One issue you have not raised is mosquitoes. There are plenty of those in the med and the canals. We have net screens to cover all the openings. It is often hot when you need them so it helps if you can keep hatches and companionways open but covered with mesh to let air flow but catch the insects. That is worth some effort to make them. Simple light effective. Roll them up and stow in a corner under a bunk – and I guarantee you will be glad you have them!

Replacement  inboard motor required – suitable power rating  and make which would be easy to maintain in France/the med.
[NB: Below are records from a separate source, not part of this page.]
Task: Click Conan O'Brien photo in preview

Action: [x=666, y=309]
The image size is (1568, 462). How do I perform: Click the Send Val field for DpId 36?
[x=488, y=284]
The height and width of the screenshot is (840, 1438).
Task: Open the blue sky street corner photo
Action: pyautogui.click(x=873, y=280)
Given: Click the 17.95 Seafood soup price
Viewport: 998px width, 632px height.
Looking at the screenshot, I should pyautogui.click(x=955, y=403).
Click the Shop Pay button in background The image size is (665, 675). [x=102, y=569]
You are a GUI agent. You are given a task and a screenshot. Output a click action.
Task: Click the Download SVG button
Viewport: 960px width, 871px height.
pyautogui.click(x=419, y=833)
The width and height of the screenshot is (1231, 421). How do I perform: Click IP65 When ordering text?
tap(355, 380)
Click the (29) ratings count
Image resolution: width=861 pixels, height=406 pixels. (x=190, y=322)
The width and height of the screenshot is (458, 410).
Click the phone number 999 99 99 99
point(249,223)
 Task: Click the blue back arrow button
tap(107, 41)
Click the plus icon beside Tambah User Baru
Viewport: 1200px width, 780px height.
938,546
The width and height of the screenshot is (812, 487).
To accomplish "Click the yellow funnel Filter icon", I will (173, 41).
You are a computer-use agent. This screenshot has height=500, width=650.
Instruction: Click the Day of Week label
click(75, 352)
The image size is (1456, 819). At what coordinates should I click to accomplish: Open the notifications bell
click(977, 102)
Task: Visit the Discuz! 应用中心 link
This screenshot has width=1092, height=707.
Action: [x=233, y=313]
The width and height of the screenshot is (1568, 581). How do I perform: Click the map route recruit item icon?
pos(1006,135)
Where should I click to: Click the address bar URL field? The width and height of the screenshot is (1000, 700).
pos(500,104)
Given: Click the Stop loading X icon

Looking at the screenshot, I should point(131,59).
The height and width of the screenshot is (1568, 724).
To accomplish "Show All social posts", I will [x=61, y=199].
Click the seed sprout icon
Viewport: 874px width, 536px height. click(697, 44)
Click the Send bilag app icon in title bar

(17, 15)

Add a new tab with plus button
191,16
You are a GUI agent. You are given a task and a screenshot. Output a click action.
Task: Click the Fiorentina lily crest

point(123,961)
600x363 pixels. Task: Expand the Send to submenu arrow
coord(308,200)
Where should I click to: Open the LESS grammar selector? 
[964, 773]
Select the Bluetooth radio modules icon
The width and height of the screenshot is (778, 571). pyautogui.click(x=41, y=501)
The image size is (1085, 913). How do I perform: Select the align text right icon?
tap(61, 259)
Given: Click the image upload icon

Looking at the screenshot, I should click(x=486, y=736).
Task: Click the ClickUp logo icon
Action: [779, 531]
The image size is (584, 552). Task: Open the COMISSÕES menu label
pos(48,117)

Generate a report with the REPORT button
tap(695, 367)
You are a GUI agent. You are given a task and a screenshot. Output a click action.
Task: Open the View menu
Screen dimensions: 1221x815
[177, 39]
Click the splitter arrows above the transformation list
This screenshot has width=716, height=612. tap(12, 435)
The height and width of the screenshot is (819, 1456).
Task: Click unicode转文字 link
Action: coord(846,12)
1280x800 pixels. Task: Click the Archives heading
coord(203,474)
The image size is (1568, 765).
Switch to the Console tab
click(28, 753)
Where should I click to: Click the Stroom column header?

The manufacturers of inboard engines are now international – so it won’t matter what make you have. They are often based on another makers industrial engine anyway – so it might be useful to know the base engine make as well. Power depends on what you want to achieve. 3 knots entering harbour then 8 to 10 hp. If you want to cruise all day at 5.5 knots through a flat calm then 15 to 18hp might be more suitable. Remember when motoring into a head wind most of the power is taken moving through the wind – so a more powerful engine will get you into shelter when you really want to find shelter NOW. Most modern engines require some form of thrust block cordon shaft arrangement when fitted into an Atalanta. Modern engines are higher than old ones so need to be installed below the original shaft line.

230v shore power with distribution MCB board.

Yes Calista has shore power fitted. Do we use it – rarely. We rarely use marinas or places where shore power is available. It is useful when laid up though – I leave the batteries on trickle charge all winter via the shore power connection in our boat shed. I suppose you might use your Atalanta in a different way to us – and it might well be of use. If you spend a week or so in one harbour – and you can get shore power then it could keep the fridge cool, the batteries charged and all the gadgets topped up. In the summer you aught to be able to do that with solar power anyway!